Top of Data section

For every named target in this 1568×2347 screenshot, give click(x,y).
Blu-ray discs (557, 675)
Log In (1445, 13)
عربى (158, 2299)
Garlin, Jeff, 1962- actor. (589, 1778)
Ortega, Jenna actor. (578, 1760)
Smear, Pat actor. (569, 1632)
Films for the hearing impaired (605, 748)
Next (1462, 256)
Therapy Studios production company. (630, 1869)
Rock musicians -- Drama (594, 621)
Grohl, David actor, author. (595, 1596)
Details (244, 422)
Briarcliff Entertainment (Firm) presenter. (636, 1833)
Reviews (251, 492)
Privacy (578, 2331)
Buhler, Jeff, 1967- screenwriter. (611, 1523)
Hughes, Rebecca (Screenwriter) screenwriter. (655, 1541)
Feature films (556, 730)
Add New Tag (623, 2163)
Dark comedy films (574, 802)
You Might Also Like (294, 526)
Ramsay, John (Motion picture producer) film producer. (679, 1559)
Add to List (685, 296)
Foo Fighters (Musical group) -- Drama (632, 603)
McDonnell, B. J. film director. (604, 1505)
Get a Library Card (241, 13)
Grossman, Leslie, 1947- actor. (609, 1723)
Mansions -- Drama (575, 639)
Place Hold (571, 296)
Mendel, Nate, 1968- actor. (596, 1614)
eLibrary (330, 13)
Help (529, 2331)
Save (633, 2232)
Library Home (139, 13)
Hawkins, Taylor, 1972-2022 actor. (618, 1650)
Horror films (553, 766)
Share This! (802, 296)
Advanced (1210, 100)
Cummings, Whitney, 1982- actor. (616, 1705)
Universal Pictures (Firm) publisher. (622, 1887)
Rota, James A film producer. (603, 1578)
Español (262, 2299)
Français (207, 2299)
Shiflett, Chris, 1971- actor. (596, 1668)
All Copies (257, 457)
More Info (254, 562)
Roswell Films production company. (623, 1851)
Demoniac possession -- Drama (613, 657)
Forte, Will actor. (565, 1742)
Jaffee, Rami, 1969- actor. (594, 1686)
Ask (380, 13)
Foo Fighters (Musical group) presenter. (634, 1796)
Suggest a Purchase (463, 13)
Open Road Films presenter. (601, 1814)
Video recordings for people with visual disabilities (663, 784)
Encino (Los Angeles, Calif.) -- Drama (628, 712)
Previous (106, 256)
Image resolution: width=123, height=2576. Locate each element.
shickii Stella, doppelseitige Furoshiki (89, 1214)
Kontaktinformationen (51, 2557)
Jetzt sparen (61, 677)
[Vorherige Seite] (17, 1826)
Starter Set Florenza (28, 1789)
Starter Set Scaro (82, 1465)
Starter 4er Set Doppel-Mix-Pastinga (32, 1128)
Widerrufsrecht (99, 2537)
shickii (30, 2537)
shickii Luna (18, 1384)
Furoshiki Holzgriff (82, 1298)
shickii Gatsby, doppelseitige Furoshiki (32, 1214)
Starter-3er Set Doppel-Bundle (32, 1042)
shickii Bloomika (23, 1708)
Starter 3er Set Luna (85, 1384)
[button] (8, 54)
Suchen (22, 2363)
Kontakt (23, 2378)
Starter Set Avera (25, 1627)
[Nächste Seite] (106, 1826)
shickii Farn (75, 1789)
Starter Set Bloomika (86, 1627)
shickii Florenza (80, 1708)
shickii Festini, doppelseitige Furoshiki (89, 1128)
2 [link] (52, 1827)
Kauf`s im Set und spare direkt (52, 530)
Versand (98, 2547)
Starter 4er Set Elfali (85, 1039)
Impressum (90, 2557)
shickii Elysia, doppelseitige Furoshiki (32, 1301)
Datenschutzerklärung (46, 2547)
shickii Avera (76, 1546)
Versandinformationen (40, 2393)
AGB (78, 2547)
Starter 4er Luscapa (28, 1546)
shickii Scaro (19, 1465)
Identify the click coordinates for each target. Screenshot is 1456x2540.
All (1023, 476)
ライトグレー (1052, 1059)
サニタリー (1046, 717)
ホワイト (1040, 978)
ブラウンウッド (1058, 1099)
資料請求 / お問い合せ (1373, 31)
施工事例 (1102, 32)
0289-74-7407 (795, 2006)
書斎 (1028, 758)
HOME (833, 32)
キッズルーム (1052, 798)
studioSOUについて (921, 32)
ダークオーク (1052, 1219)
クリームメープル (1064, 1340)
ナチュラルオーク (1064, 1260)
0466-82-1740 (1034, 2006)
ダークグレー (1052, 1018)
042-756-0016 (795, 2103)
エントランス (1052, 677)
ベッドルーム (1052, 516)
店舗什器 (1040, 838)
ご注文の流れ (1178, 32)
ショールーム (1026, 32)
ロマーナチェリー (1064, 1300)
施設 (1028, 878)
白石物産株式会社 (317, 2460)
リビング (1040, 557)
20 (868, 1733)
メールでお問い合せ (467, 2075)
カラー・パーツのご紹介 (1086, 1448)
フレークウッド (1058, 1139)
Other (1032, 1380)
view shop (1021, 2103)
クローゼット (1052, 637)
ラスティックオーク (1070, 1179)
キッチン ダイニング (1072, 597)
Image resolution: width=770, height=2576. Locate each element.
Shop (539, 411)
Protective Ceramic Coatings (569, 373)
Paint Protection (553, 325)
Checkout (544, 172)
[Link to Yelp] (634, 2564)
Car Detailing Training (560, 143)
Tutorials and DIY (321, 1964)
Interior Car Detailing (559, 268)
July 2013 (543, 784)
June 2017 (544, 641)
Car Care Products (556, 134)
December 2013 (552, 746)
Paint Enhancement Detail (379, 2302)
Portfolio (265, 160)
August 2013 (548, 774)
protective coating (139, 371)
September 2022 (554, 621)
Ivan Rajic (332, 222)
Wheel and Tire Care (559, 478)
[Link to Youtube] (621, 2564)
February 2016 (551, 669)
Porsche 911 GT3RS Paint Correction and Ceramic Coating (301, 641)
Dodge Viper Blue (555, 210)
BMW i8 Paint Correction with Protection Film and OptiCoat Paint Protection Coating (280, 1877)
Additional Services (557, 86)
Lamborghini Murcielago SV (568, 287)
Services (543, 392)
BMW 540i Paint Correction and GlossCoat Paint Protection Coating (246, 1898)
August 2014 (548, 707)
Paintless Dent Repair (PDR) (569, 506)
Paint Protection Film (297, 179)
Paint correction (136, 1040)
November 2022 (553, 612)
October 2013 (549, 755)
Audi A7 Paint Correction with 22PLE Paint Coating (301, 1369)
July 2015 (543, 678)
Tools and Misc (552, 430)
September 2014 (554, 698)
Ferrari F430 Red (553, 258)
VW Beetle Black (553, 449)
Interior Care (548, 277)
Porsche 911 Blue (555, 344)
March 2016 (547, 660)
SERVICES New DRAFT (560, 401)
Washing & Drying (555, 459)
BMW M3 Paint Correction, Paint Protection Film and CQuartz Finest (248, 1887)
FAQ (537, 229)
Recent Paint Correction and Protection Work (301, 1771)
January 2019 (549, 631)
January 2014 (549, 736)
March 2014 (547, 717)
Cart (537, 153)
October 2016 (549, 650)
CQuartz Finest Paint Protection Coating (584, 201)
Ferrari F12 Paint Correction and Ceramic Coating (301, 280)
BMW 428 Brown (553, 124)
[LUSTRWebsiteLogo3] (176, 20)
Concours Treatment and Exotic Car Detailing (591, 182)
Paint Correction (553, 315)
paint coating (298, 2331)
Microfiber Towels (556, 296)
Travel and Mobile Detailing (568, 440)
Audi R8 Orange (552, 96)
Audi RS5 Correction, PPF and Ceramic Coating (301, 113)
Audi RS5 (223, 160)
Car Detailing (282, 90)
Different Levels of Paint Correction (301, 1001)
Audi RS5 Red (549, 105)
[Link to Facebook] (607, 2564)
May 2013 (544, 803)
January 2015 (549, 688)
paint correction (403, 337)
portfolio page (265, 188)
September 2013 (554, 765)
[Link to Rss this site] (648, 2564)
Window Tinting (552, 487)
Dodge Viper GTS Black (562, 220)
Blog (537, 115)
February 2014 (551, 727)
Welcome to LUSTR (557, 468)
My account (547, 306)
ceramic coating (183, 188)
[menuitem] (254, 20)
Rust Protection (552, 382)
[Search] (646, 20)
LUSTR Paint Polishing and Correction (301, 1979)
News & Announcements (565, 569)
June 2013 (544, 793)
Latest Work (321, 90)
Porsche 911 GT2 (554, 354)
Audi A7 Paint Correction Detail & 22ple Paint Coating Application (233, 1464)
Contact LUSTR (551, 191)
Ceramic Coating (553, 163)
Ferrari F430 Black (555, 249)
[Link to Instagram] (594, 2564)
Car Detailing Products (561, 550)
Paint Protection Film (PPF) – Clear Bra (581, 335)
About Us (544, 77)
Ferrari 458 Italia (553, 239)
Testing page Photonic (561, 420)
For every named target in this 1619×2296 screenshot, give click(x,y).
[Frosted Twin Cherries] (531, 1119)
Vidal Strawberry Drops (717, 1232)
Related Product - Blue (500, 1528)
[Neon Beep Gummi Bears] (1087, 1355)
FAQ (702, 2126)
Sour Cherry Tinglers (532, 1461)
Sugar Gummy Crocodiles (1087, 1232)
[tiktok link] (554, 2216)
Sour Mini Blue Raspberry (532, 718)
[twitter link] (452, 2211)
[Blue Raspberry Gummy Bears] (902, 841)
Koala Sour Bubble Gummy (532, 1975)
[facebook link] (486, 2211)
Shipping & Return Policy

Bottom of Data section

What is needed -
Taking the records above, retype every line from the one with "白石物産株式会社 (317, 2460)" down to the one with "December 2013 (552, 746)", exactly and with nothing else.

Output for this task -
白石物産株式会社 (317, 2460)
リビング (1040, 557)
20 (868, 1733)
メールでお問い合せ (467, 2075)
カラー・パーツのご紹介 (1086, 1448)
フレークウッド (1058, 1139)
Other (1032, 1380)
view shop (1021, 2103)
クローゼット (1052, 637)
ラスティックオーク (1070, 1179)
キッチン ダイニング (1072, 597)
Image resolution: width=770, height=2576. Locate each element.
Shop (539, 411)
Protective Ceramic Coatings (569, 373)
Paint Protection (553, 325)
Checkout (544, 172)
[Link to Yelp] (634, 2564)
Car Detailing Training (560, 143)
Tutorials and DIY (321, 1964)
Interior Car Detailing (559, 268)
July 2013 (543, 784)
June 2017 (544, 641)
Car Care Products (556, 134)
December 2013 (552, 746)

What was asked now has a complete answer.